Cuando volví en mí, me dolía todo el cuerpo, sin apenas poder moverme. Me encontraba rodeado por los restos del puente colgante, tan destrozados como yo mismo. Estaba varado en la desembocadura del río, donde éste iba a morir al mar entre meandros, hasta terminar sepultado en una playa inmensa, de arenas blanquísimas. Tan blancas, que el sol hería como un cuchillo al reflejarse en ellas, y le daban un aire fantasmagórico.
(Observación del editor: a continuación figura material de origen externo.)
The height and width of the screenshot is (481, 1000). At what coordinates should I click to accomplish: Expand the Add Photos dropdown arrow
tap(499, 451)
A ello contribuían los enormes huesos esparcidos aquí y allá, semienterrados. Algunos eran tan grandes que sobrepasaban a un hombre montado a caballo. Debían pertenecer a alguna bestia descomunal, una de éstas que llama el vulgo pez mular, el más monstruoso y disforme que navega por los mares, aunque otros le dicen ballena, como aquella que se tragó a Jonás.
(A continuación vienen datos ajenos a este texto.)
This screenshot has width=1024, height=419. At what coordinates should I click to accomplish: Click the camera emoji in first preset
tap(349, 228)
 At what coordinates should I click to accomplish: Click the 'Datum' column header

Advertí que, no lejos de mí, había un refugio bien trabado, a modo de santuario, que había sido hecho utilizando para las vigas y paredes costillares de aquellos animales marinos, y cubriéndolos de ramaje. Supe luego que eran muchas las bestias de aquella especie que morían en el lugar, lo que achacaban al santuario. Pero a mí me pareció que se debía a la violencia de las corrientes, que allí concurrían con unos escollos muy afilados, contra los cuales iban a estrellarse las ballenas cuando el mar estaba agitado, causándoles tan graves heridas que terminaban muriendo en la costa.

Era aquélla la única sombra que había a la vista, para resguardarse de un sol inmisericorde que quemaba la piel, por lo que me arrastré hasta allí y me guarecí en su interior, esperando que cediera el sofocante calor. No tardó en vencerme el cansancio, y caí en un profundo letargo.